Items from a data source
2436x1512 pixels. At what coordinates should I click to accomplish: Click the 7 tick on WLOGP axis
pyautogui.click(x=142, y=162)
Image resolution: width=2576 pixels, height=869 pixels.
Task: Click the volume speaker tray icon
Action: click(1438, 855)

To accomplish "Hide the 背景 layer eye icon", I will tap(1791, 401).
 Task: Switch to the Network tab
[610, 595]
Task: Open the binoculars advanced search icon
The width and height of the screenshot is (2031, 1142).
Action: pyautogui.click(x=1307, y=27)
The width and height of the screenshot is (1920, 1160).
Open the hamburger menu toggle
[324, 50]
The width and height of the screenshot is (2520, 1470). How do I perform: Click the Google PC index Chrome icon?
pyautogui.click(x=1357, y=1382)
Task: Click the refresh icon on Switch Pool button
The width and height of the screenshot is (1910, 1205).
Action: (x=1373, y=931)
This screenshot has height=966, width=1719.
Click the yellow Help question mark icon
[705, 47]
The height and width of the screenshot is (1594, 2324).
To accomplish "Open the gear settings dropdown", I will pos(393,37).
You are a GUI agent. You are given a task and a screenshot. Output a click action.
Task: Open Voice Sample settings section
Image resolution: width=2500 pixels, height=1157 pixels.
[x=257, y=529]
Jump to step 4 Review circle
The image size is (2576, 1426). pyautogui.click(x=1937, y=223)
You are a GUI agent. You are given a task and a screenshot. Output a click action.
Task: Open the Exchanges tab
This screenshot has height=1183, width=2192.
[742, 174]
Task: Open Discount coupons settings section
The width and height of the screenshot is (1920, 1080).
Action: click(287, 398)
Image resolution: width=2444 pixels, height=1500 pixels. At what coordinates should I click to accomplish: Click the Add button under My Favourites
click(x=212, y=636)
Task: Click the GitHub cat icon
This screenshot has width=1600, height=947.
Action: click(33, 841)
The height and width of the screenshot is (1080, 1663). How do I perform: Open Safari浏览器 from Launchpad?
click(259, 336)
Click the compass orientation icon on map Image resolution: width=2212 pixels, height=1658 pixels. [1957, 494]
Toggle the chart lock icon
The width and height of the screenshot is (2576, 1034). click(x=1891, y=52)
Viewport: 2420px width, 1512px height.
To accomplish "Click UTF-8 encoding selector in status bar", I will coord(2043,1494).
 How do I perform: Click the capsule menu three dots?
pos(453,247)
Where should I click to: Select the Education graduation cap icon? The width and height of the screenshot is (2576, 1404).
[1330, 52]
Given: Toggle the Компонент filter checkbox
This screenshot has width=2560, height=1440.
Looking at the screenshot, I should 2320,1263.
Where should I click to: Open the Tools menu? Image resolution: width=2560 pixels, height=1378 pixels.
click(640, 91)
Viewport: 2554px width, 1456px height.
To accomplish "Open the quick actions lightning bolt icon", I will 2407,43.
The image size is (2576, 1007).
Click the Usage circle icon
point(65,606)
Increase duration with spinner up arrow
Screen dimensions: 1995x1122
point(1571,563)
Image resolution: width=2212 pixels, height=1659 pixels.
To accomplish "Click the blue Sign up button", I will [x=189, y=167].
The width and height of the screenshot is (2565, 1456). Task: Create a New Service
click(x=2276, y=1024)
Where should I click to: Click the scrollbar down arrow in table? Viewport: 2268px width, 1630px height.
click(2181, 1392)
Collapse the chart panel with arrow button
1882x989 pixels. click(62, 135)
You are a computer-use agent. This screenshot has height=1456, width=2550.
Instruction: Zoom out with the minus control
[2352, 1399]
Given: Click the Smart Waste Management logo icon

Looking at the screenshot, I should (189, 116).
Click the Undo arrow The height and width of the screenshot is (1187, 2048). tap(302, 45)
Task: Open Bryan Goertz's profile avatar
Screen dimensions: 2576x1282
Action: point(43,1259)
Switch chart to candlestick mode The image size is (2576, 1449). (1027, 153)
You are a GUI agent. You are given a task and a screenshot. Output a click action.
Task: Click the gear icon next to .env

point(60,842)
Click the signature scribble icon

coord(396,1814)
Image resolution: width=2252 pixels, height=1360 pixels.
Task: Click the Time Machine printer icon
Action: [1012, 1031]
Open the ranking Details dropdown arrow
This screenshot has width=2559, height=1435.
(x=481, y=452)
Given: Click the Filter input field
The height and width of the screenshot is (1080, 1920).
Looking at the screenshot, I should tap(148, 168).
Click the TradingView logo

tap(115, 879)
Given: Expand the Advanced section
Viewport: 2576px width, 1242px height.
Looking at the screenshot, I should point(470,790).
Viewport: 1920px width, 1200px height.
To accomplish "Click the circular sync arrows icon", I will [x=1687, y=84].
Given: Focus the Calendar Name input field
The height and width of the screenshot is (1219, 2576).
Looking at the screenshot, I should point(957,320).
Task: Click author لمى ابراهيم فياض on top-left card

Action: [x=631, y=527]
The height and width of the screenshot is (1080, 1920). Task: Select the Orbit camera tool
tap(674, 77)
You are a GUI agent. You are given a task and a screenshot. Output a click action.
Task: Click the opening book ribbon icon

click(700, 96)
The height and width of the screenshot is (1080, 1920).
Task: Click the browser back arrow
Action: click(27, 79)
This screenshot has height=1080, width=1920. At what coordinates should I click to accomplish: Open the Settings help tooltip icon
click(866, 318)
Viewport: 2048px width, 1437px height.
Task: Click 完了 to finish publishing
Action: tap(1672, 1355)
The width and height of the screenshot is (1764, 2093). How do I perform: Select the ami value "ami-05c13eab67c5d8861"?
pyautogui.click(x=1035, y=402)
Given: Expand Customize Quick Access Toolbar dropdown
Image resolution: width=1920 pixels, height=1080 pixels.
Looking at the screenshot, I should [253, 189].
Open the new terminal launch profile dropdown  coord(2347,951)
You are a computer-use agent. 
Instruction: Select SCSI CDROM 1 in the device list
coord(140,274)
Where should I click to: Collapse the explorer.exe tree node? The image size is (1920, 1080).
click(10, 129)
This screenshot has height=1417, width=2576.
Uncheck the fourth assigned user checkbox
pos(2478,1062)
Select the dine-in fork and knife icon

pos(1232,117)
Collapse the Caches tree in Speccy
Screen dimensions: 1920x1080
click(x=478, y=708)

Exercise brief:
Show the lines of the entries that include the string "dropdown", copying each in full.

Result of the task:
To accomplish "Open the gear settings dropdown", I will pos(393,37).
Open the ranking Details dropdown arrow
Given: Expand Customize Quick Access Toolbar dropdown
Open the new terminal launch profile dropdown  coord(2347,951)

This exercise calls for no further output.